Pour celui qui est en route, ces moments de réalisation sont la grâce parfaite, comme pour chaque disciple son gourou est l’Absolu. Il faut, par ces réalisations partielles, affermir sa vision selon une échelle de valeurs que l’on connait bien et auxquelles on peut se fier. C’est dans cette sécurité que se construit un nouvel entendement où tour à tour l’être cherche son expansion. Des pouvoirs viennent et passent, des affirmations et des négations surgissent et meurent dans l’abîme du silence.

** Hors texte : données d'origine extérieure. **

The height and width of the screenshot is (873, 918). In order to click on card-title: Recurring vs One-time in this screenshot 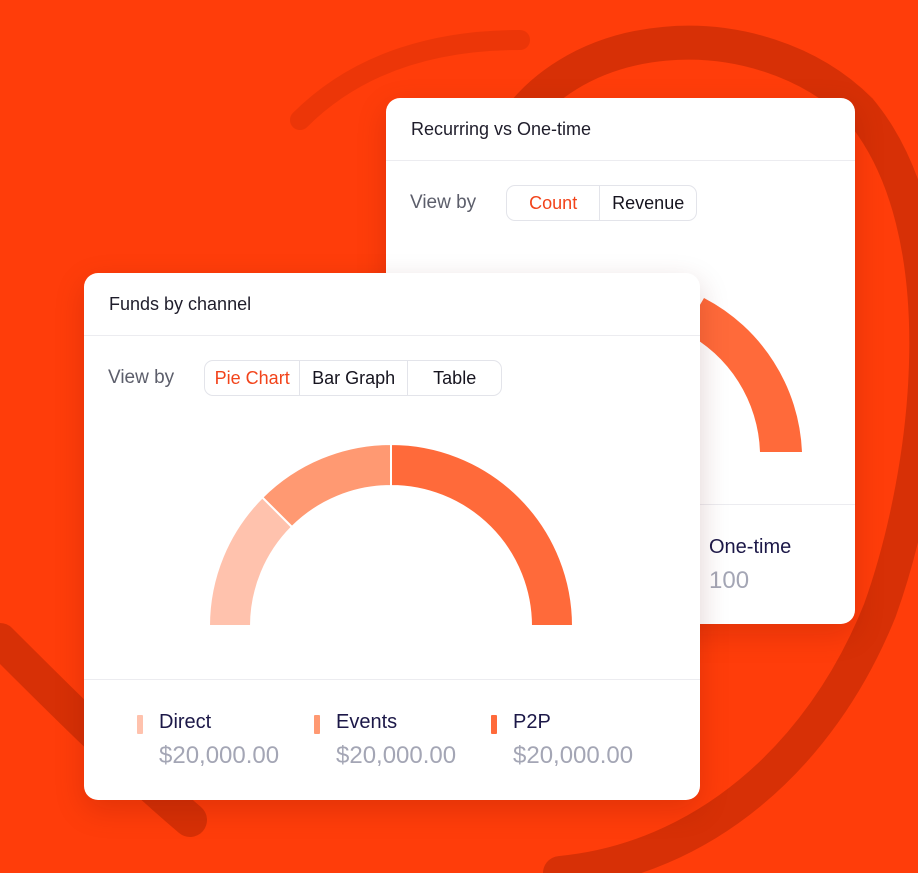, I will do `click(620, 130)`.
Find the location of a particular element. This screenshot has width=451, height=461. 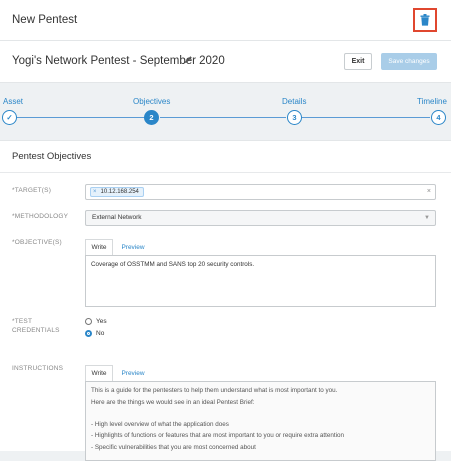

methodology-select: External Network ▼ is located at coordinates (260, 218).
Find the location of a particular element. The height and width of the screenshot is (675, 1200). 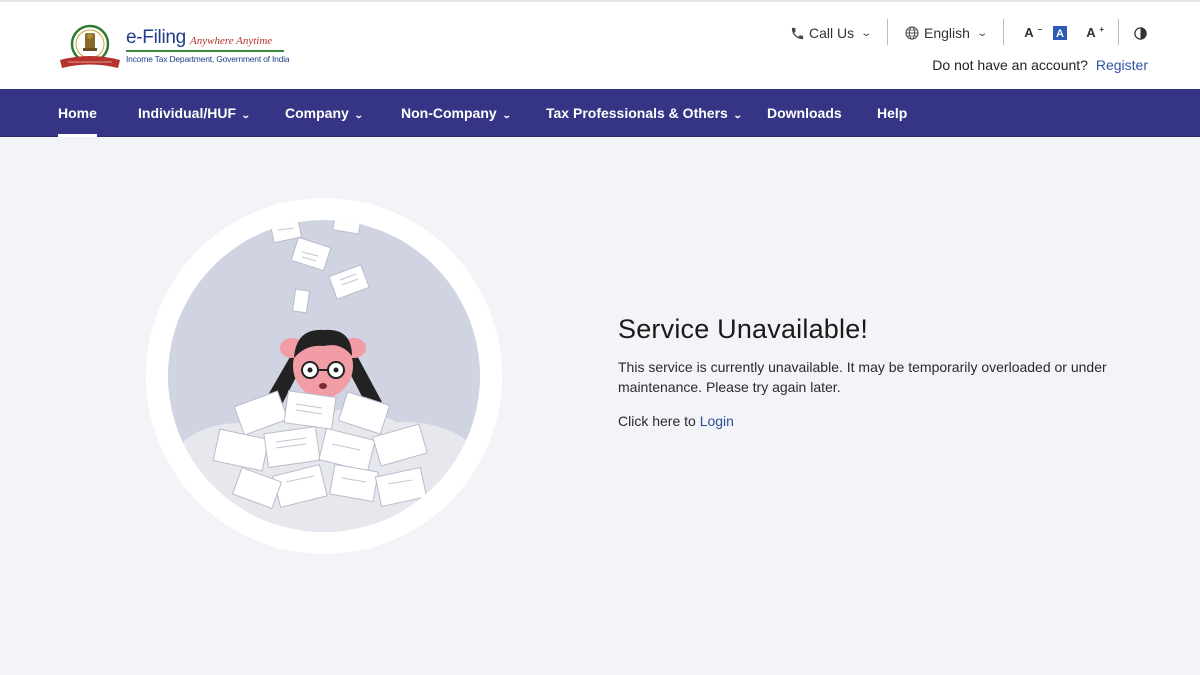

nav-item-tax-professionals: Tax Professionals & Others ⌄ is located at coordinates (644, 113).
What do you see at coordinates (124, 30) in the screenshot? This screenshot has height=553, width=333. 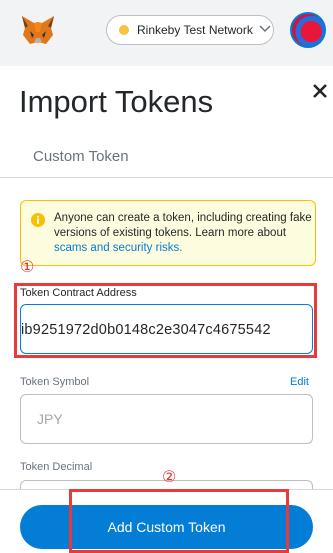 I see `network-status-dot` at bounding box center [124, 30].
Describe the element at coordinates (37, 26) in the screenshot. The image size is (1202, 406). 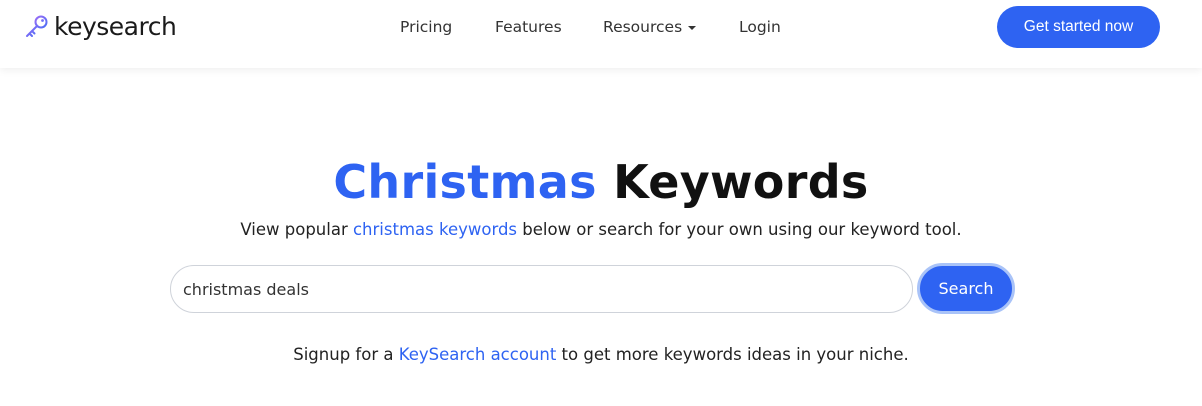
I see `key-icon` at that location.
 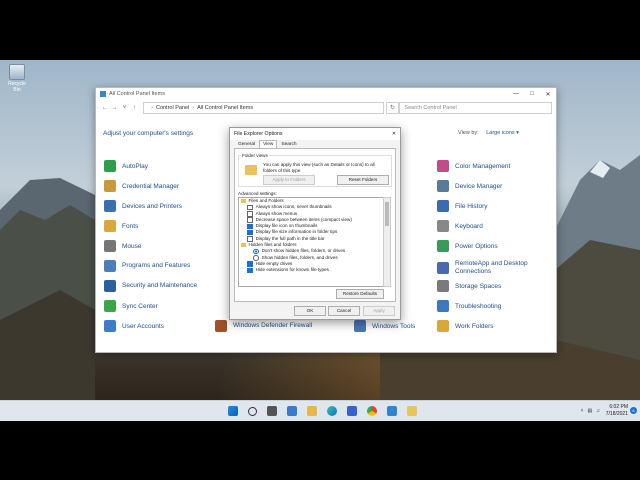 What do you see at coordinates (360, 294) in the screenshot?
I see `restore-defaults-button: Restore Defaults` at bounding box center [360, 294].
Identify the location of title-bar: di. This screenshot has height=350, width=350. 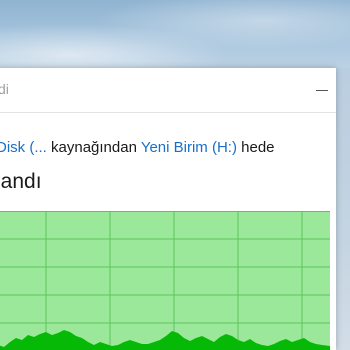
(168, 90).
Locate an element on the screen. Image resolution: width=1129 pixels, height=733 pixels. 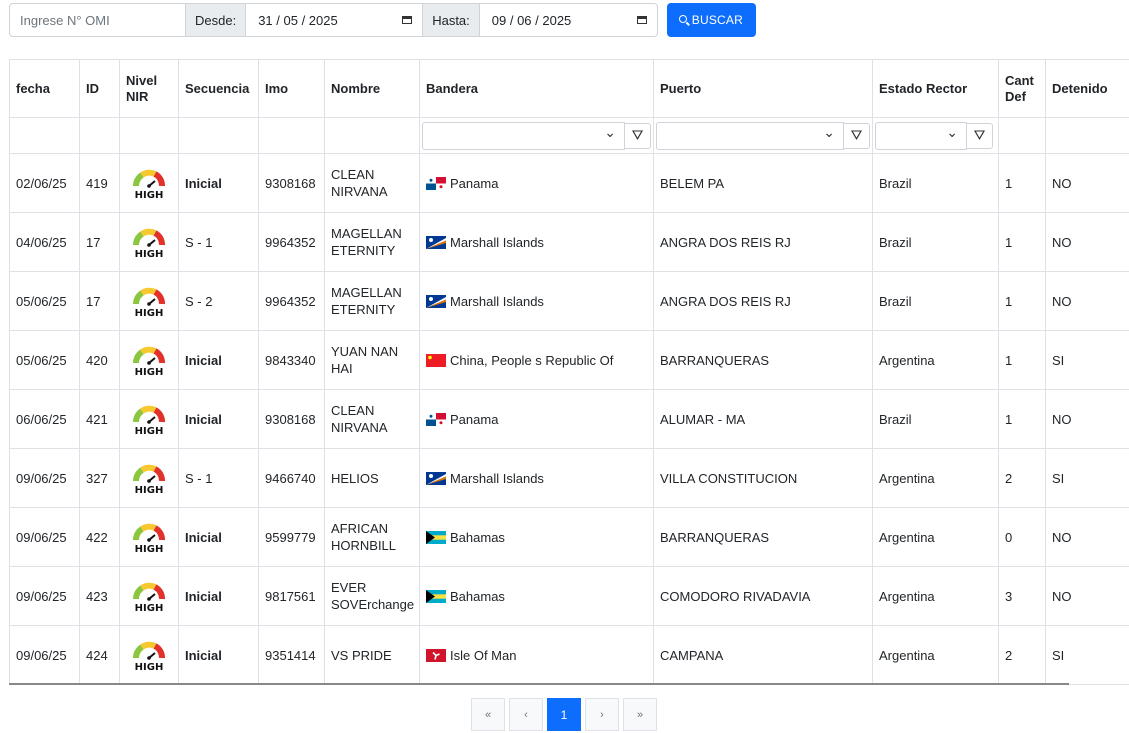
bandera-text: Marshall Islands is located at coordinates (497, 301).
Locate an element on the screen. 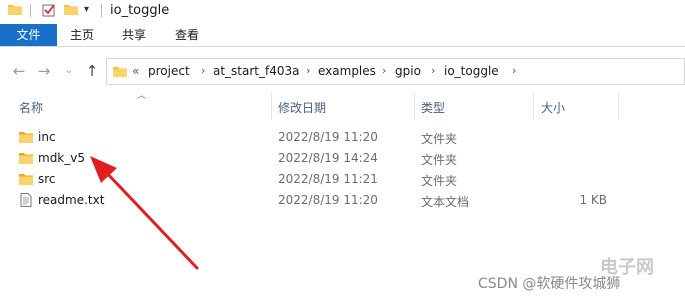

Après une vie de travail, on aspire à ce tête-à-tête avec soi-même. C’est devenir amoureux de la mort comme on l’a été de la vie, c’est entrer en Shakti et être, en elle, tous les deux à la fois. Certains répètent volontiers le dicton " Dans les Himalaya il n’est pas nécessaire de croire à quoi que ce soit. Vous pouvez être un agnostique, un révolté, la terre du Seigneur Shiva priera à votre place et vous conduira au But !"
Et c’est vrai que les montagnes sont vivantes !
Elles continuent à s’élever chaque année de plus d’un centimètre vers le ciel, secouant quelquefois violemment leurs masses de granit et de schistes !
Certains pèlerins y viennent avec un but précis de réalisation spirituelle à atteindre dans un temps fixé. Tel zemindar .qui jusqu’à cinquante ans, a amassé titres de propriétés et lingots d’or s’arrête pour se donner à Dieu avec la même intensité avec laquelle il s’est enrichi !
Shri Sâradâ Devi, avec son bon sens de femme très près de la terre, dit un jour à l’un de ses fidèles
« Crois-tu, mon fils, que Dieu puisse s’acheter comme un poisson au marché »
Celui qui entre dans ce silence duel de Shakti est comme la graine de moutarde entre les meules de pierre qui la broient pour en faire de l’huile. Il faudra encore, par la suite, un lent procédé de purification. Cette purification est plus ou moins consciente. Le fidèle vit dans l’obéissance qu’il accepte où sa pensée et son corps, ses mouvements, sont en relation directe avec son gourou. Il se réfugie dans l’orthodoxie d’une discipline personnelle ou dans l’orthodoxie des lois de sa caste dont il connaît exactement les prérogatives.et les limitations.
S’il n’a pas de groupe spirituel pour le contenir et l’appuyer, il s’en crée un par la loi qu’il s’impose ou par la vie qu’il choisit. Innombrables sont les formes ordonnées par Shakti. Le sannyâsin, qui est la définition même de l’être antisocial, n’a pas une discipline moins stricte, cette soumission est si impérative et nécessaire pour goûter la suprême liberté de l’âme que même des Chrétiens attirés par l’une ou l’autre forme de l’Hindouisme deviennent plus orthodoxes que les brahmanes les plus austères. C’est évidemment une des règles de la vie spirituelle. Rares sont les âmes libérées qui ne cherchent plus rien, qui vivent tout simplement et joyeusement.